### Task requirements
Could you please find each line in the records that contains the word "computer" and copy it?

(Records for processing)

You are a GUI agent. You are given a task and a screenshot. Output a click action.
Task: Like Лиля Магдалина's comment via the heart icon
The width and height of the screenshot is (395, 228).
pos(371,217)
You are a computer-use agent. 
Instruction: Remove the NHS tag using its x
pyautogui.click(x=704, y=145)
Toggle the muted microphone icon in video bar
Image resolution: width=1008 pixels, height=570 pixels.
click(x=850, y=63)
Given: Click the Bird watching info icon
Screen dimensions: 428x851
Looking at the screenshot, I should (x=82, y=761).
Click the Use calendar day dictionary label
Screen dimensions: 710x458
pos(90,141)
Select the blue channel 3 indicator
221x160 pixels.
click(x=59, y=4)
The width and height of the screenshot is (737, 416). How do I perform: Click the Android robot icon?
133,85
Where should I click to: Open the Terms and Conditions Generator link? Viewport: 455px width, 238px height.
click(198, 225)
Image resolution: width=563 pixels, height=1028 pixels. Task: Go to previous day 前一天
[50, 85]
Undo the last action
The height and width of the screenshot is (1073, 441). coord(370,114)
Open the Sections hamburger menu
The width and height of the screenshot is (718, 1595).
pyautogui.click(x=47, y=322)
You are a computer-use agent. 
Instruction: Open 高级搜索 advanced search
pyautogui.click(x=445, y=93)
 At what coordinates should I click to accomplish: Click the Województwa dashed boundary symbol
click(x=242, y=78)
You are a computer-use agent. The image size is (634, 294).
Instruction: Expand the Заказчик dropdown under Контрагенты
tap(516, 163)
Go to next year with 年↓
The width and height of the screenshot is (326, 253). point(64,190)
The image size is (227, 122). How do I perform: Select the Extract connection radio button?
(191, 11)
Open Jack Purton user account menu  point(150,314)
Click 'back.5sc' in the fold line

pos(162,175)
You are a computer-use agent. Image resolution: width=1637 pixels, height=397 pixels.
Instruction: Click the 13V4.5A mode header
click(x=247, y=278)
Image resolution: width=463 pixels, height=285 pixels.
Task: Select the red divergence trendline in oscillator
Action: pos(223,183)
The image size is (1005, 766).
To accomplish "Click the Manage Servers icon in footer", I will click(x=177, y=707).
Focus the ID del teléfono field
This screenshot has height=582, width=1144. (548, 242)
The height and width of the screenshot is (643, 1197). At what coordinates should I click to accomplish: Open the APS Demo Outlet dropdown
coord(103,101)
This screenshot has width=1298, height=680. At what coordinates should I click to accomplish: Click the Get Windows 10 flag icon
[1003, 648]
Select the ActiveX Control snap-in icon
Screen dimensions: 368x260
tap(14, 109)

(End Records for processing)

### Response
You are a computer-use agent. 
You are a computer-use agent. 
You are a computer-use agent. The image size is (634, 294).
You are a computer-use agent. Image resolution: width=1637 pixels, height=397 pixels.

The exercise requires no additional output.